Dans les détails se joue le miroir entre l’antique et l’actuel : sacrifice de l’étrangère, Ebru, amoureuse de cet adolescent attirant dans son refus du monde à la Thoreau, trouvant refuge dans la forêt et contaminé par la violence de la nature où se fait jour “l’humanimalité” chère à Magali Mougel, tourisme sexuel au pays où « les noix de coco sont tellement fraîches », États-Unis d’Amérique comme un mirage aussi joyeux que factice, tabou incestueux… Pour donner corps à ce drame, à l’insoutenable énigme autour des origines et au poids des modèles familiaux dont chacun hérite, la metteuse en scène a fait appel à Étienne Champion, facteur de masque signant aussi la scénographie.
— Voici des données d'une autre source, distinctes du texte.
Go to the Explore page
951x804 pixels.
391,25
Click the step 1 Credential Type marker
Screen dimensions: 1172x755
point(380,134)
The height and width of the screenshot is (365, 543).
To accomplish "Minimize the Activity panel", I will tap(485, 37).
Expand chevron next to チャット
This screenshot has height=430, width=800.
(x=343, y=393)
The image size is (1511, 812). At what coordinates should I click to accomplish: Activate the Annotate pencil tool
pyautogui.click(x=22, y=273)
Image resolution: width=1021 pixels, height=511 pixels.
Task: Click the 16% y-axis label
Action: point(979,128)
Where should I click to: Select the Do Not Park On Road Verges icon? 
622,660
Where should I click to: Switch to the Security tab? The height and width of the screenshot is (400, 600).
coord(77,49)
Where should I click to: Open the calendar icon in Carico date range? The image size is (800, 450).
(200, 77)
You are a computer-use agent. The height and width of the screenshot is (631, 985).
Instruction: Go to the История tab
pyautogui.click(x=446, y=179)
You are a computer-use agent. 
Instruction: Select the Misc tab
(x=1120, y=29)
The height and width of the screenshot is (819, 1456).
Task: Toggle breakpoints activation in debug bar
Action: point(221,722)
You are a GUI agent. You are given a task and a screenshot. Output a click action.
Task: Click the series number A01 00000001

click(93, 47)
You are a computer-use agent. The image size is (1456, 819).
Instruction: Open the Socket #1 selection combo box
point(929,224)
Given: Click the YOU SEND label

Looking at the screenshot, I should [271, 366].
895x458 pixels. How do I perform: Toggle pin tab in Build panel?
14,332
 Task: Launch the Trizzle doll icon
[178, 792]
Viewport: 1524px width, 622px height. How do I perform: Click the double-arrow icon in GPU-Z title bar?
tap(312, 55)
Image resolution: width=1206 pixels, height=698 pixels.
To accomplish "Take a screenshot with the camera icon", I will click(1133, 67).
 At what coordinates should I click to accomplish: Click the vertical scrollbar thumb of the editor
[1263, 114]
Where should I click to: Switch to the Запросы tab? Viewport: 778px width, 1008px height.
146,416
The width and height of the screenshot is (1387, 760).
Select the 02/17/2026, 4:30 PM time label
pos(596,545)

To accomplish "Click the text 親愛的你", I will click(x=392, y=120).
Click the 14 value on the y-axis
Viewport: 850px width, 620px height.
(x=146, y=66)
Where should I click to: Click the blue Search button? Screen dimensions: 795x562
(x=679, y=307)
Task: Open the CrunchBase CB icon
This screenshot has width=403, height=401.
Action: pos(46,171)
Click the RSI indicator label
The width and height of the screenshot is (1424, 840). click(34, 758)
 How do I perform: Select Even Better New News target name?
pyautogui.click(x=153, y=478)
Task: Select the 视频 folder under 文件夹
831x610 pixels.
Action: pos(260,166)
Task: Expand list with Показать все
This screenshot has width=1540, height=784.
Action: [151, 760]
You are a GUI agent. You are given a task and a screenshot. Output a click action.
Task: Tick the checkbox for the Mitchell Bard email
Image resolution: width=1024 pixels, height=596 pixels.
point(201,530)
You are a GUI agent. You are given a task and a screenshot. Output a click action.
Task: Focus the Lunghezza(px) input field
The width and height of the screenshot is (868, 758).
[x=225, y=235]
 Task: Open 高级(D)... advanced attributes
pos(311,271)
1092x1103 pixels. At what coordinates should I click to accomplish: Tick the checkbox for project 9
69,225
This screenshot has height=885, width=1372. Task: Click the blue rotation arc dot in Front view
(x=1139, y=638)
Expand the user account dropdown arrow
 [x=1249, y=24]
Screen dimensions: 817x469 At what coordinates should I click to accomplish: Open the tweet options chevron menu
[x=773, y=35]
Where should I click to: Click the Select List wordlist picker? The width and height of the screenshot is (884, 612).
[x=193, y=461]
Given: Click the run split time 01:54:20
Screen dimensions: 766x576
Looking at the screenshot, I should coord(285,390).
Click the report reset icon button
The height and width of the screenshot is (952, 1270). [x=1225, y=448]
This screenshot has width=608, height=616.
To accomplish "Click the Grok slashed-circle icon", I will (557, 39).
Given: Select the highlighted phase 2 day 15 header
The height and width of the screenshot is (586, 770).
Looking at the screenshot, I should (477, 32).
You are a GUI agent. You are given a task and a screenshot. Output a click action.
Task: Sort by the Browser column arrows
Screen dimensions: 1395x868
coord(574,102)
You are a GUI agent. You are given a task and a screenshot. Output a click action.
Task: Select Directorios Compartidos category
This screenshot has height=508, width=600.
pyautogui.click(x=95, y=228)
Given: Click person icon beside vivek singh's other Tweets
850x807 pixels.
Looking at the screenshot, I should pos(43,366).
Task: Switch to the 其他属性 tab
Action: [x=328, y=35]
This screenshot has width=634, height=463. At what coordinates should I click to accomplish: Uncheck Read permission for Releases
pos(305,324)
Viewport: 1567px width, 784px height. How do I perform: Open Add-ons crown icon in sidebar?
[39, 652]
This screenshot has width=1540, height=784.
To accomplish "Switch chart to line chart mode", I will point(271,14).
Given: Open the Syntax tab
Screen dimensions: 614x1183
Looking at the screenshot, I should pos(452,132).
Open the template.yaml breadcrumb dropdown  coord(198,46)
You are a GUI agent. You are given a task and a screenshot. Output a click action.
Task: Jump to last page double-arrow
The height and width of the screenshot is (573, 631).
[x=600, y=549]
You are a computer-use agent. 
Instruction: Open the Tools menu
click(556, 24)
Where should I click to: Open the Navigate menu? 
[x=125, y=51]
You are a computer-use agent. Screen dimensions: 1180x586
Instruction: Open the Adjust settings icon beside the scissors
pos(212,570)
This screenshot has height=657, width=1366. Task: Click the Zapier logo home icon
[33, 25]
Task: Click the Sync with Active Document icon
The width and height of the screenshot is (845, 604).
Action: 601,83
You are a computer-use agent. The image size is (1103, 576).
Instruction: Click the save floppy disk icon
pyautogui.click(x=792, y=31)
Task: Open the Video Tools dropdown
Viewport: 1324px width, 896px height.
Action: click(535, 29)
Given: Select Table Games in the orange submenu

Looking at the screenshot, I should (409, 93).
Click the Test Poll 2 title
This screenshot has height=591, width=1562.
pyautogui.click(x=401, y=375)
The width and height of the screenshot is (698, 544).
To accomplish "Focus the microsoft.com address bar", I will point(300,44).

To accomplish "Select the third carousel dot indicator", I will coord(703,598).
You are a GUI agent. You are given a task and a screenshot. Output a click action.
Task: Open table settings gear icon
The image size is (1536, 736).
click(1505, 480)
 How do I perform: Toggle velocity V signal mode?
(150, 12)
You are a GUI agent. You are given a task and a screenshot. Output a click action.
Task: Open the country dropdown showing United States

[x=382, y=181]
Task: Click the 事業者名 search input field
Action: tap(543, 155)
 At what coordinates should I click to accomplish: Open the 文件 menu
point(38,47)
Sur un tapis de danse réfléchissant, une forêt de PVC avec ses coudes et gros tuyaux prend forme devant deux cyclos aux ombres mouvantes. Le créateur a imaginé trois masques en métal dans une matière à pics, délicats à manipuler de par leur taille autant que leur poids : Thésée (le père), Phèdre (la mère) et Hippolyte (le fils qu’elle essaie de séduire avant de l’accuser d’avoir abusé d’elle). La rudesse des jumeaux est rendue par deux pavés sculptés, se frottant l’un à l’autre. Cette matière à jouer laisse une grande liberté d’adresses et de codes de jeux, dépassant les simples marionnettes qu’on agiterait pour devenir des appuis, des surfaces de projection, des prolongements de l’âme damnée de ce cloaque dont s’extirper relève du miracle.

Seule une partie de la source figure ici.